# read_tmdb_data.ipynb

This notebook reads JSON data from TMDB's API and stores it as CSV files:
- **movies.csv**: Data on approx. 27000 movies from the United States from 2000-2023.
- **persons.csv**: Data on the directors and top 10 cast members in these movies.

In [None]:
import os
import requests
from dotenv import load_dotenv
from time import sleep
import pandas as pd

load_dotenv()
tmdb_api_token = os.getenv("TMDB_API_TOKEN")

headers = {
    "accept": "application/json",
    "Authorization": f"Bearer {tmdb_api_token}"
}

REQUEST_DELAY_SECONDS = 0.02

First we request movie_ids for all movies that live up to these requirements:
- From the United States
- From the years 2000-2023
- With original_langauge = english
- With TMDB vote count ≥ 10

In [None]:
base_url = (
    "https://api.themoviedb.org/3/discover/movie"
    "?include_adult=false"
    "&include_video=false"
    "&with_origin_country=US"
    "&with_original_language=en"
    "&vote_count.gte=10"
    "&sort_by=primary_release_date.asc"
)

movie_ids = []

# Loop through the years
for year in range(2000, 2024):

    # Loop through the pages (TMDB uses a maximum of 500 pages)
    for page in range(1, 501):
        url = f"{base_url}&primary_release_year={year}&page={page}"
        response = requests.get(url, headers=headers)
        if response.status_code != 200:
            raise Exception(f"year: {year} page: {page} status_code: {response.status_code} text: {response.text}")
    
        # Extract movie_results from the response
        movie_results = response.json().get("results") 
    
        # Stop if we have reached the last page
        if not movie_results:
            break

        # Extend movie_ids list with the ones from movie_results
        movie_ids.extend([movie["id"] for movie in movie_results])
    
        sleep(REQUEST_DELAY_SECONDS)

print(f"Number of movie ids found: {len(movie_ids)}")

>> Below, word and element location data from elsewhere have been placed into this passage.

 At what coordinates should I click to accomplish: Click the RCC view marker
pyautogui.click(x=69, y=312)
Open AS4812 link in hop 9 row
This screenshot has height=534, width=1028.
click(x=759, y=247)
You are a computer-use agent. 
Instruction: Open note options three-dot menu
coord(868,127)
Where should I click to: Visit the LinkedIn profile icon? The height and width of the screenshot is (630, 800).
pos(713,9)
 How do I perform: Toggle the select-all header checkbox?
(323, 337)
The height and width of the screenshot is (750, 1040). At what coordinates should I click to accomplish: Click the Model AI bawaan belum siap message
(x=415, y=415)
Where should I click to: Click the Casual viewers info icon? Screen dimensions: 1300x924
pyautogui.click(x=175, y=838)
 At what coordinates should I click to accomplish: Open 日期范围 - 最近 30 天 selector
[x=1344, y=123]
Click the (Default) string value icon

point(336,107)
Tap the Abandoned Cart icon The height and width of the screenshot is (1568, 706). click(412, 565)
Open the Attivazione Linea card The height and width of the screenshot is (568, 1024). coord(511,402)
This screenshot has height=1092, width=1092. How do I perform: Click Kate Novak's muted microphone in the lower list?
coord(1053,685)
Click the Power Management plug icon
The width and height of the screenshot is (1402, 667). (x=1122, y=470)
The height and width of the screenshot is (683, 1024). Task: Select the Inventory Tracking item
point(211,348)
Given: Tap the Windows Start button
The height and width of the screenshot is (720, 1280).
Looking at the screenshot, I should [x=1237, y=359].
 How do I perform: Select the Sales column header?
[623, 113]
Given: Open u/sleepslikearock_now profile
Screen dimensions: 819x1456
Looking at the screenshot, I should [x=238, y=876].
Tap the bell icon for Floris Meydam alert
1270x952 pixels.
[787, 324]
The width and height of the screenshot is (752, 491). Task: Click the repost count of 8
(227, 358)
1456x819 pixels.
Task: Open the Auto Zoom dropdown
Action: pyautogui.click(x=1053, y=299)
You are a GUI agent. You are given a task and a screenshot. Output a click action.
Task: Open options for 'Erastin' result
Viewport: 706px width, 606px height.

Then we request movie data for all these movie_ids, and store that in a dataframe and a CSV file

In [None]:
all_movies = []

# Loop through all movie_ids and request movie data
for movie_id in movie_ids:
    url = f"https://api.themoviedb.org/3/movie/{movie_id}?append_to_response=credits"
    response = requests.get(url, headers=headers)
    if response.status_code != 200:
        raise Exception(f"movie_id: {movie_id} status_code: {response.status_code} text: {response.text}")
    
    # Extract the movie data from the response as a dictionary
    movie = response.json()

    # Find the directors and put director_person_ids in the dictionary
    movie["director_person_ids"] = []
    for credit in movie["credits"]["crew"]:
        if(credit["job"]=="Director"):
            movie["director_person_ids"].append(credit["id"])

    # Simplify child dictionaries to list of ids
    movie["genre_ids"] = [genre["id"] for genre in movie["genres"]]
    movie["spoken_languages"] = [language["iso_639_1"] for language in movie["spoken_languages"]]
    movie["production_company_ids"] = [company["id"] for company in movie["production_companies"]]
    movie["production_countries"] = [country["iso_3166_1"] for country in movie["production_countries"]]
    movie["collection_id"] = movie["belongs_to_collection"]["id"] if movie["belongs_to_collection"] else pd.NA
    movie["cast_person_ids"] = [cast_member["id"] for cast_member in movie["credits"]["cast"]]
    movie["cast_credit_ids"] = [cast_member["credit_id"] for cast_member in movie["credits"]["cast"]]
    movie["crew_person_ids"] = [crew_member["id"] for crew_member in movie["credits"]["crew"]]
    movie["crew_credit_ids"] = [crew_member["credit_id"] for crew_member in movie["credits"]["crew"]]
    del movie['genres']
    del movie['production_companies']
    del movie["belongs_to_collection"]   
    del movie["credits"]
    
    all_movies.append(movie)
    sleep(REQUEST_DELAY_SECONDS)  

df_movies = pd.DataFrame(all_movies)
df_movies.rename(columns={"id": "movie_id"}, inplace=True)
df_movies.to_csv("../movie_data/movies.csv", index=False)
print(f"Number of movies collected: {len(df_movies)}")
df_movies

Now we find person ids for the directors in each of the movies.

And then we find person ids for the top 10 cast members in each of the movies.

And we combine these two lists to a unique_person_ids set.

In [None]:
director_person_ids = df_movies['director_person_ids'].explode().dropna().tolist()

top_10_cast_person_ids = (
    df_movies['cast_person_ids']
    .apply(lambda ids: ids[:10])   # get first 10 for each movie
    .explode()                     # flatten into one Series
    .dropna()
    .tolist()                      # convert to plain list
)

unique_person_ids = set(director_person_ids) | set(top_10_cast_person_ids)
len(unique_person_ids)

Finally we request person data for all these unique_person_ids, and store that in a dataframe and a CSV file.

In [None]:
all_persons = []

for person_id in unique_person_ids:
    url = f"https://api.themoviedb.org/3/person/{person_id}"
    response = requests.get(url, headers=headers)
    if response.status_code != 200:
        raise Exception(f"person_id: {person_id} status_code: {response.status_code} text: {response.text}")
    
    # Extract the person data from the response
    person = response.json()
    
    all_persons.append(person)
    sleep(REQUEST_DELAY_SECONDS)
    
    
df_persons = pd.DataFrame(all_persons)
df_persons.rename(columns={"id": "person_id"}, inplace=True)
df_persons.to_csv("../movie_data/persons.csv", index=False)
print(f"Number of persons collected: {len(df_persons)}")
df_persons